Task item
Report every line of the records below that contains the word "computer".

Input for this task
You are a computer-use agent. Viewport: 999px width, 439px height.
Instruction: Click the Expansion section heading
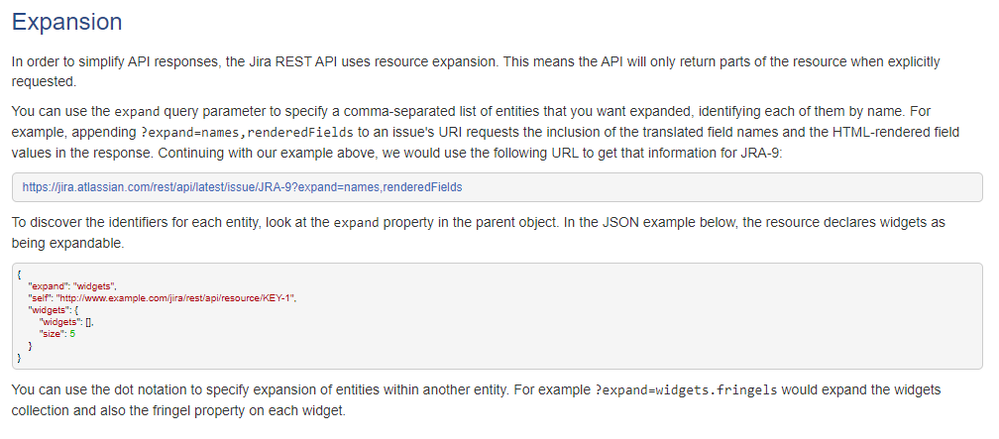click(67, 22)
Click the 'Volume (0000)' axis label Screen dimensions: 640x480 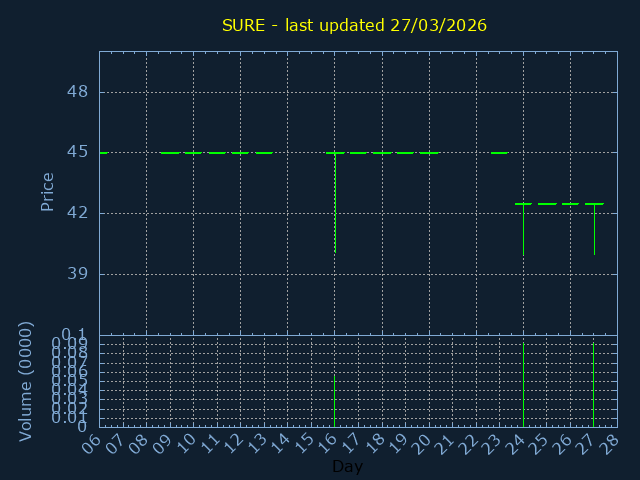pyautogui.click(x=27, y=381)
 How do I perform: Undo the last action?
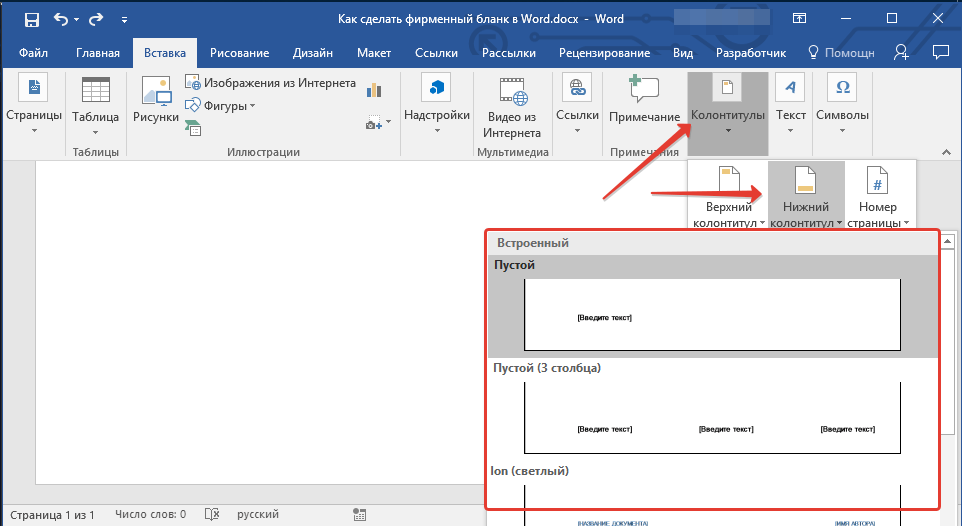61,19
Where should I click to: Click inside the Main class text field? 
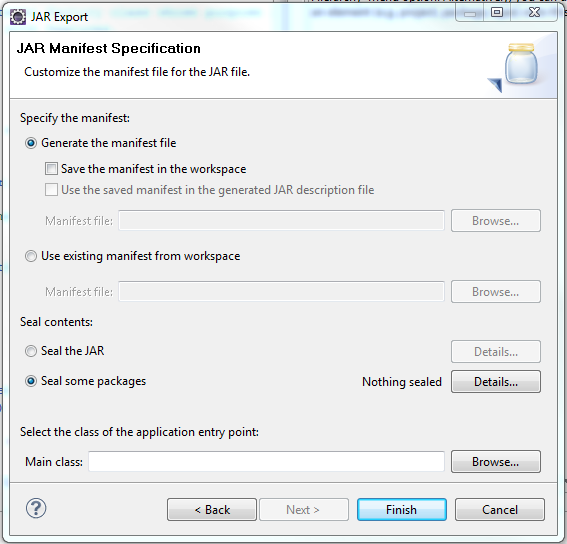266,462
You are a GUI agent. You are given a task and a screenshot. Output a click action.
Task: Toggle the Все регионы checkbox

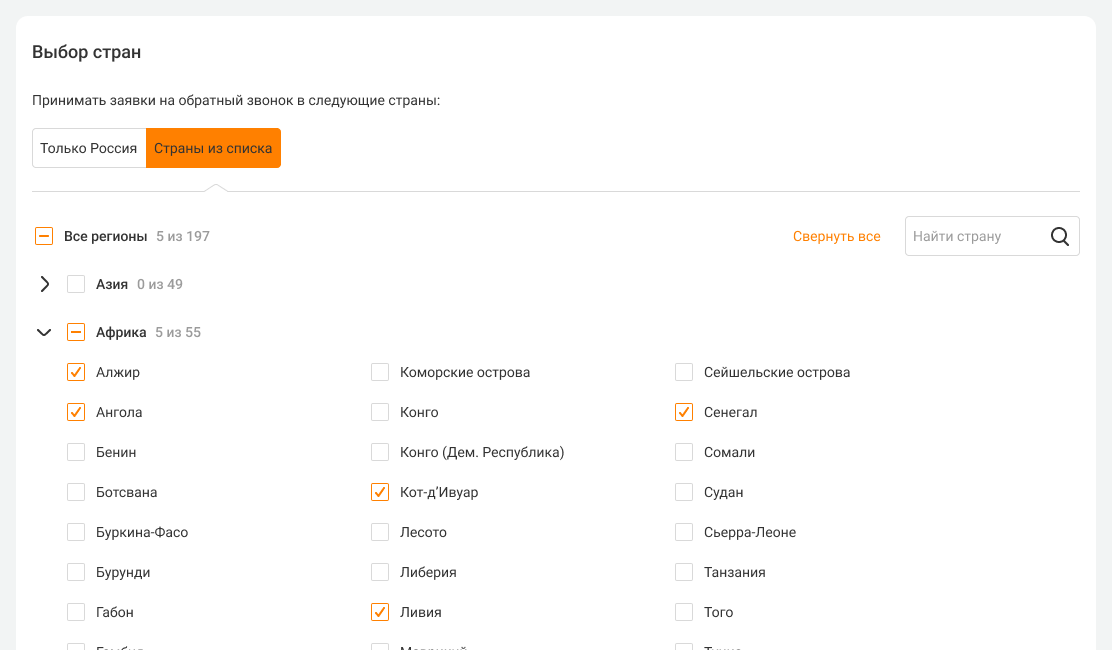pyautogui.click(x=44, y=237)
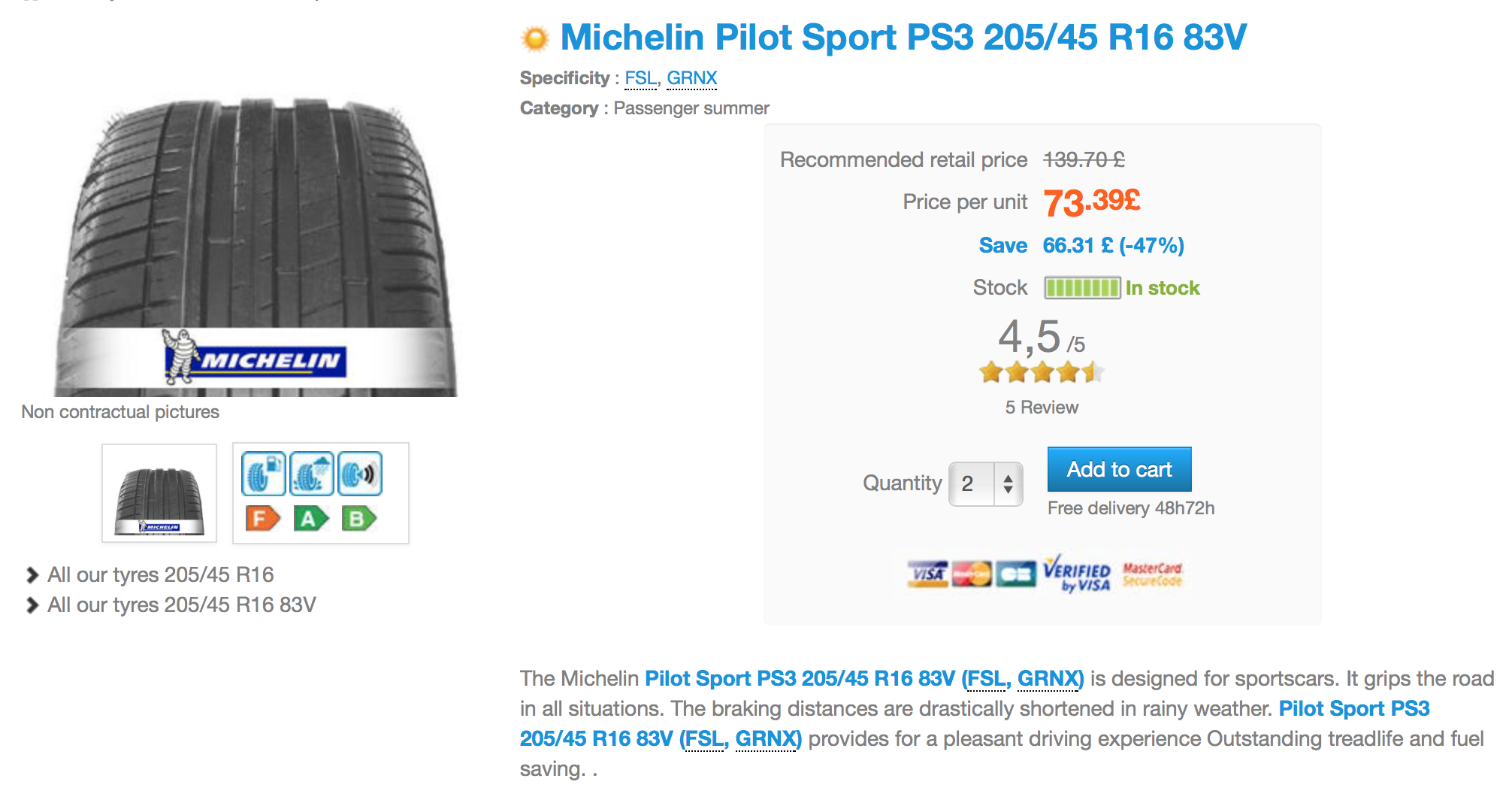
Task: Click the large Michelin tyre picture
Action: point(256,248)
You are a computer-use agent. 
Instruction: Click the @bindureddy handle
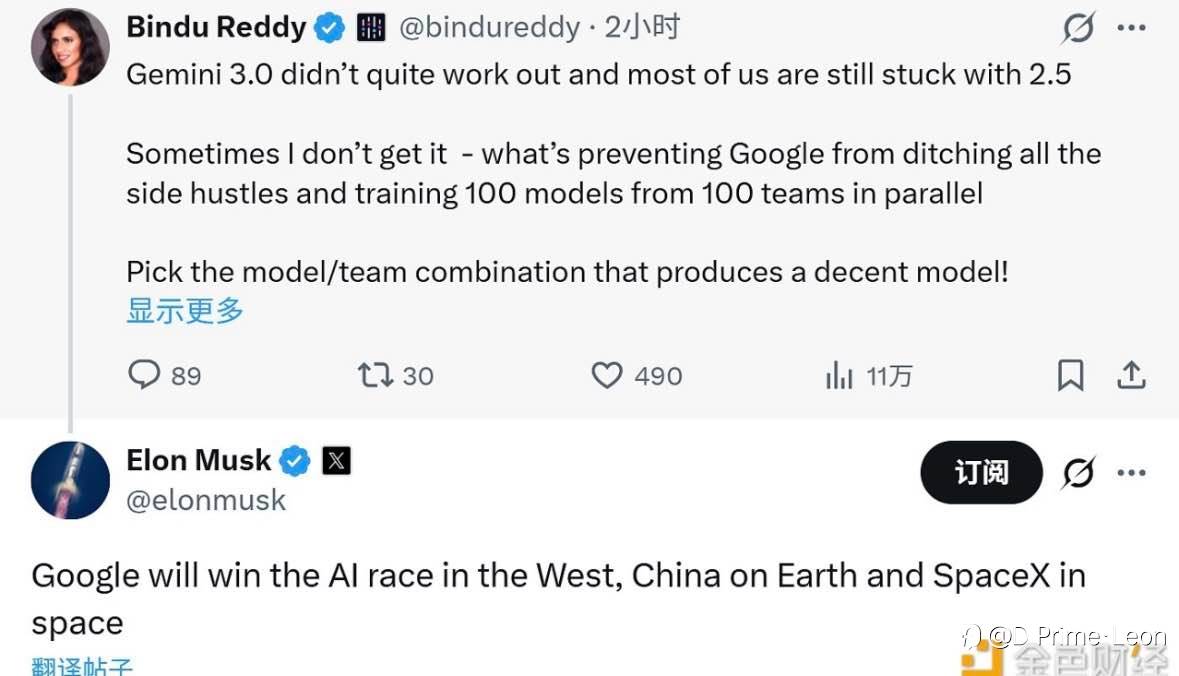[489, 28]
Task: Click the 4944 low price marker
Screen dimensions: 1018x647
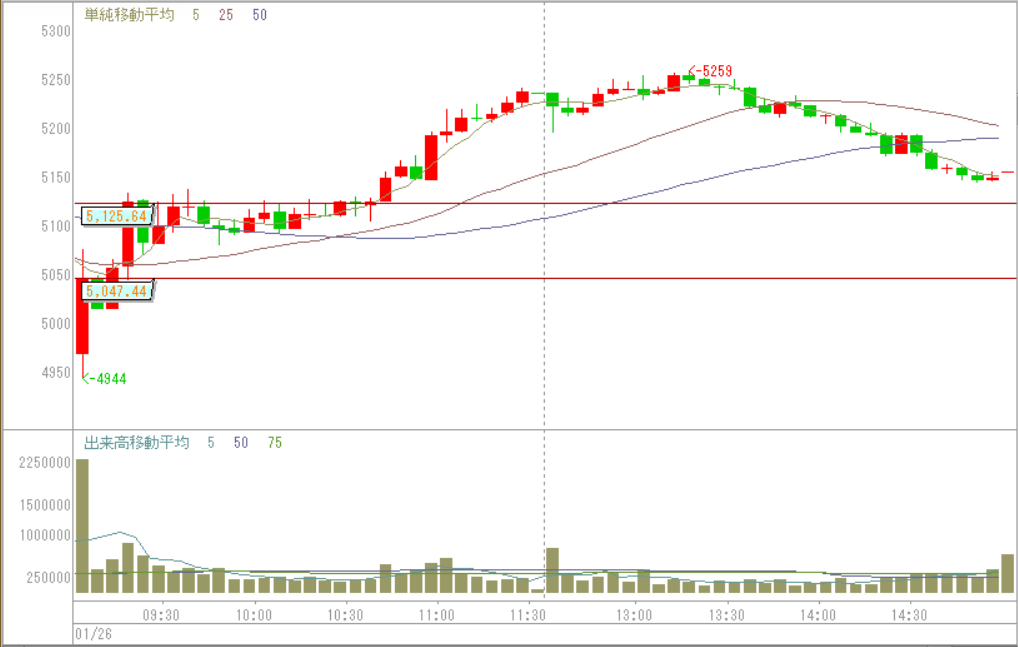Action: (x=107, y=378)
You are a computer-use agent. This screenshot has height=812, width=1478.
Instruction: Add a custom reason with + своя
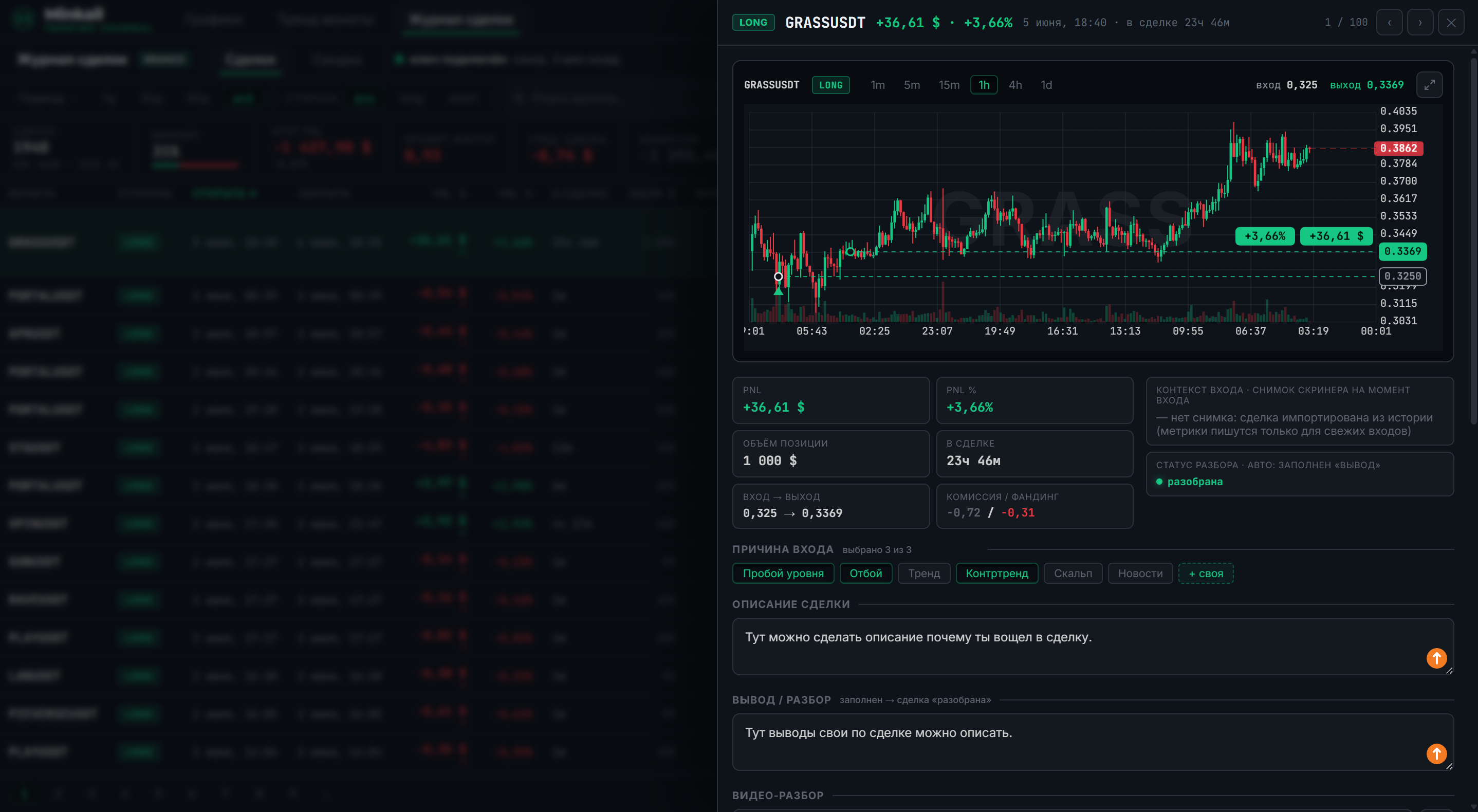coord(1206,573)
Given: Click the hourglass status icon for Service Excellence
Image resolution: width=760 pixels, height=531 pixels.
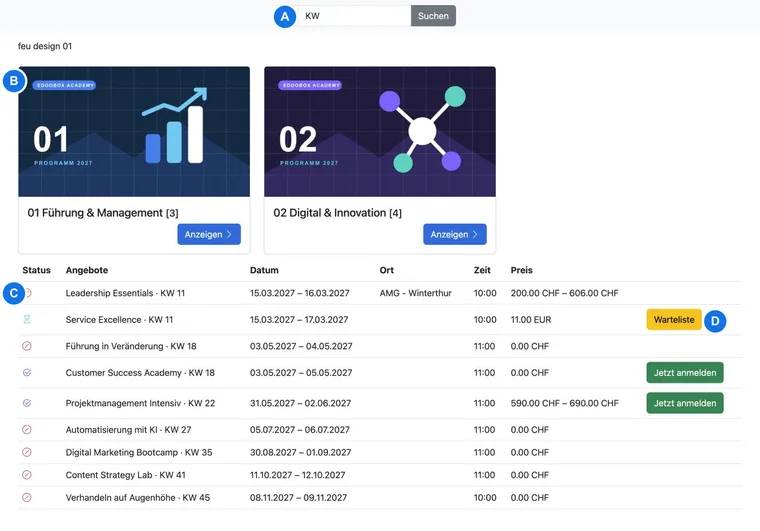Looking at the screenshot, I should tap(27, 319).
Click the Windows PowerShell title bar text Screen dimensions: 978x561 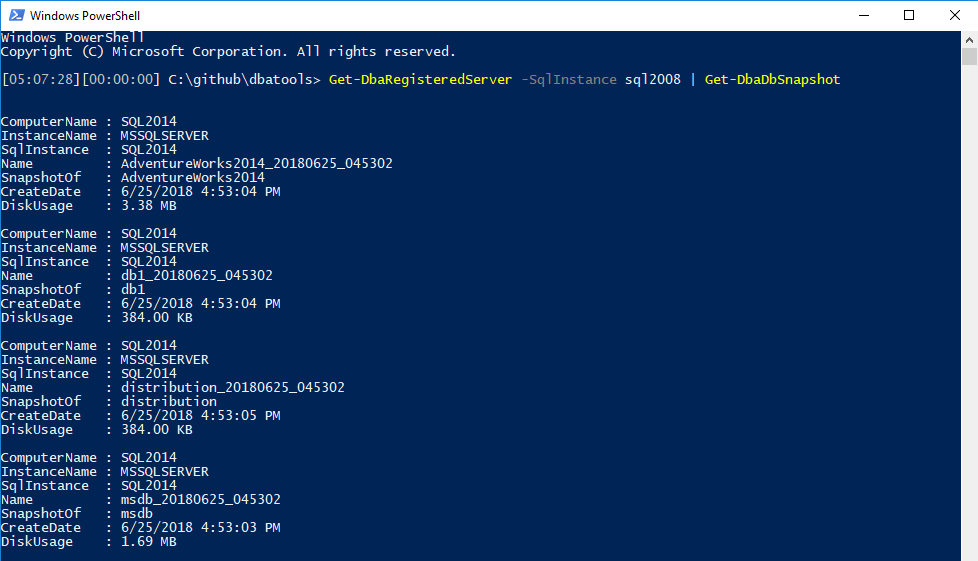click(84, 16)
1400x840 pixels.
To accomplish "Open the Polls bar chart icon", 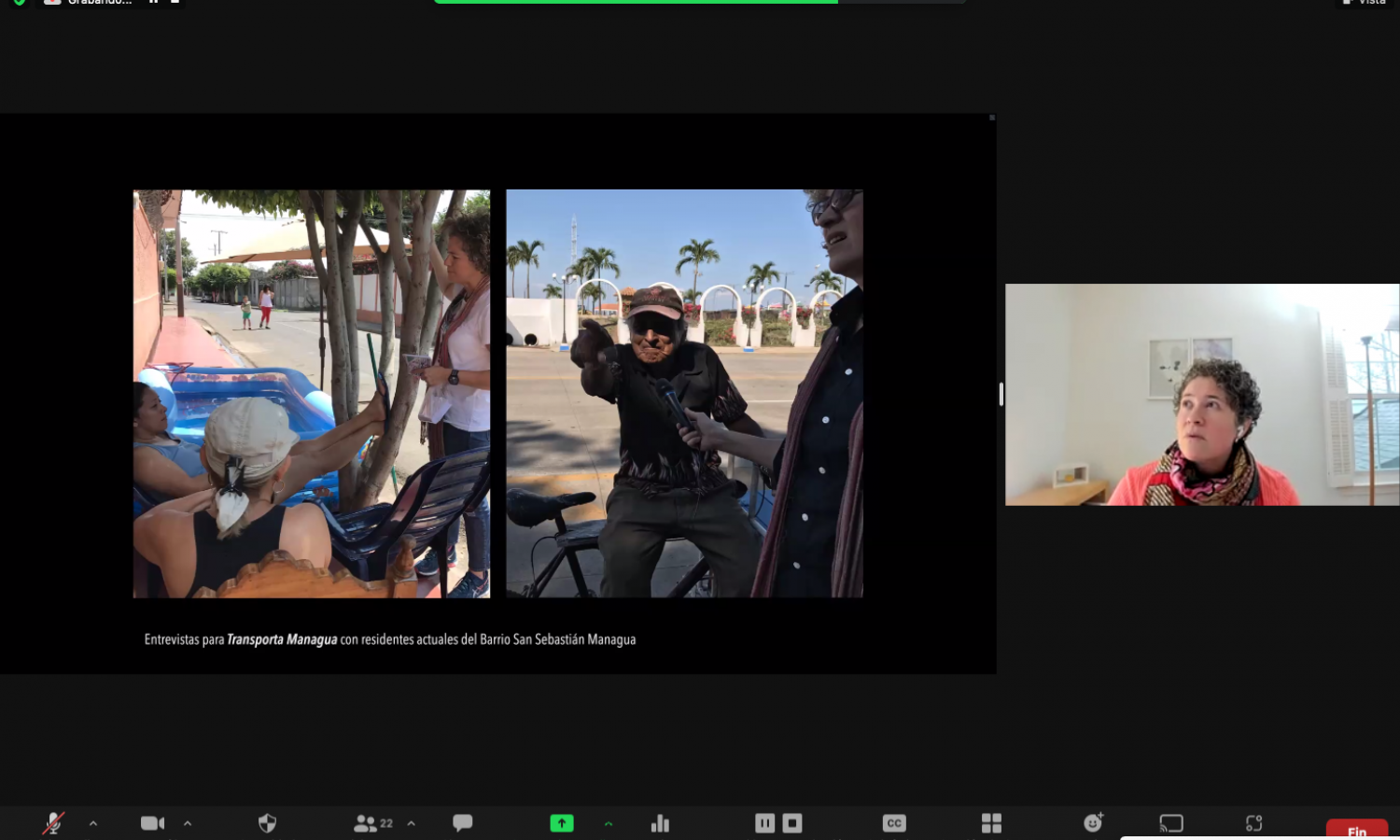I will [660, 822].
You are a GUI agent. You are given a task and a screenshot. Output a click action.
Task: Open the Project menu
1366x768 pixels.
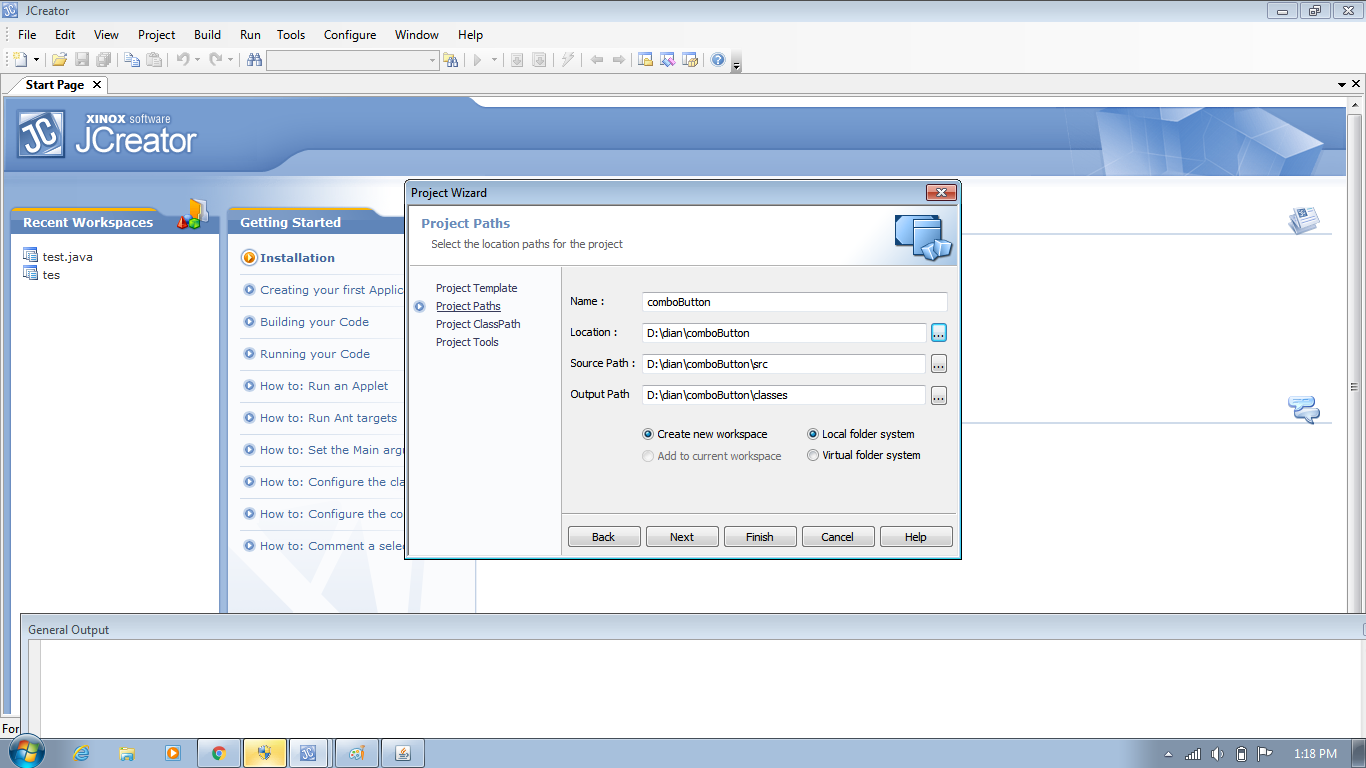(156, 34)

Completed exercise
You are a computer-use agent. Viewport: 999px width, 439px height.
You are a computer-use agent. 
You are a computer-use agent. This screenshot has height=812, width=1478.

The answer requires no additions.